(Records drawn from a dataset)
↓
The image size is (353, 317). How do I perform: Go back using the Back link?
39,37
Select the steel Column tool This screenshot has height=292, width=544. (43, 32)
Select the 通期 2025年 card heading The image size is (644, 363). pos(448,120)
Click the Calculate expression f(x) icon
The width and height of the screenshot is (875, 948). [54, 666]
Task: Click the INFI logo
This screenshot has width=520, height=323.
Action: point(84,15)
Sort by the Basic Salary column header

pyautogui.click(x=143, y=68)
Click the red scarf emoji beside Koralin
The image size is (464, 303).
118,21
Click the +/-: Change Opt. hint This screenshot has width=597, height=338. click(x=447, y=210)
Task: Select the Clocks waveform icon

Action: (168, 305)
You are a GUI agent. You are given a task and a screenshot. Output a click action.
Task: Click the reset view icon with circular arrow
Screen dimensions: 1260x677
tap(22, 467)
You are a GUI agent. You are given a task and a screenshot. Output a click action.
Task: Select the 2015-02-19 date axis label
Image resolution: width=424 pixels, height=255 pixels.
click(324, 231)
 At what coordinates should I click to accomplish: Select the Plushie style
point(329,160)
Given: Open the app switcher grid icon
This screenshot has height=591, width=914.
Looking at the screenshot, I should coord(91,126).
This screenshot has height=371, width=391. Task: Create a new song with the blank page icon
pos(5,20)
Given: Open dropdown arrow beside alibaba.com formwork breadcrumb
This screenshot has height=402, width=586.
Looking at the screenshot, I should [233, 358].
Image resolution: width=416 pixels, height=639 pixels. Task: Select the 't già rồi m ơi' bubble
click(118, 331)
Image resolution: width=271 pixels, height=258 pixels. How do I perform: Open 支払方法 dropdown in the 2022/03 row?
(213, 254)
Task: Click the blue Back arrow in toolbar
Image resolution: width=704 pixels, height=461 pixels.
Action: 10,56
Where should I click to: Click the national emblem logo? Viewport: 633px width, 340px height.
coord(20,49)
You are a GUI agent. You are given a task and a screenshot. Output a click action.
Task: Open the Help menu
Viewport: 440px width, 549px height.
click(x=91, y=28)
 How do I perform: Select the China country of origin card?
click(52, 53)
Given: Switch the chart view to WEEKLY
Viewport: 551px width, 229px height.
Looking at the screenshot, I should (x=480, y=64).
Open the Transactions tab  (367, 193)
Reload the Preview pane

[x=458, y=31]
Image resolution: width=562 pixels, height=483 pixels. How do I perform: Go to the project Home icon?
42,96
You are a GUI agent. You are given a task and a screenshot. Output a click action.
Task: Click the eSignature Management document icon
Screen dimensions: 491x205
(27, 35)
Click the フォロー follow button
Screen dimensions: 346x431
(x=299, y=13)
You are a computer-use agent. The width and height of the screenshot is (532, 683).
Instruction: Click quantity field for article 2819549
↑
§ WHAT YOU SHOULD DO
Please tally the lines above that contain "arrow" and report nothing but the total.

§ WRITTEN SOLUTION
3